En la Mendoza de entonces, la prostitución era considerada "un mal necesario", ya que evitaba la concreción de "peores males". Así en la edición del 5 de setiembre de 1885 leemos en Los Andes: "Todos los pueblos civilizados de la Tierra han adoptado serias medidas para mantener bajo la vigilancia de la autoridad esos templos del vicio, donde la mujer se convierte en mercadería, para recibir en cambio el precio de su infamia".

De hecho, Francia, Alemania, Italia, Bélgica y gran parte de Europa habían reglamentado este trabajo y la Cámara de los Lores había ido más allá, combatiendo la explotación sexual de menores. Este punto preocupaba a los mendocinos de manera especial.

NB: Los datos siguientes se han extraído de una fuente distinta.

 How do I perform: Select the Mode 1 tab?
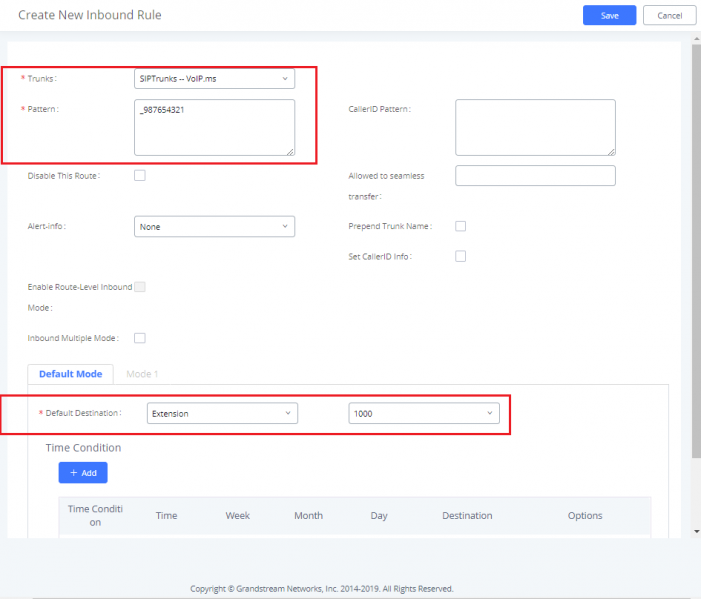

Siguiendo esta tendencia mundial, la Municipalidad de Mendoza estableció un Reglamento para las Casas de Tolerancia, en octubre de 1885. El mismo lleva la firma del doctor Luis Lagomaggiore. Según la ordenanza, los burdeles debían inscribirse en la Secretaría municipal, constando el nombre de las trabajadoras sexuales y la ubicación del local, además de un certificado médico “por el cual conste que en el día de la presentación todas las mujeres se encuentren perfectamente sanas de enfermedades venéreas o sifilíticas y por separado una carta del médico de la matrícula haciendo constar que en adelante será él quien asista en la casa”.

Estos establecimientos debían estar ubicados al menos a dos cuadras de instituciones educativas, templos o teatros. Debían tener constantemente cerradas tanto puertas como ventanas y carecer de todo distintivo. Quedaba totalmente prohibida la prostitución de menores, así como recibir a clientes menores de 15 años.

Aquellas mujeres que fueran descubiertas comercializando su cuerpo clandestinamente eran arrestadas y cumplían su pena en el hospital, espacio que actuaba como principal cárcel femenina en Mendoza a fines del siglo XIX.

La prostitución es tan antigua como el mundo, por esto mismo alguien afirmó que no tiene historia. Pero sí la tiene, y se funde con la de las sociedades que desde el más remoto pasado buscaron ocultarla y sancionarla de manera hipócrita.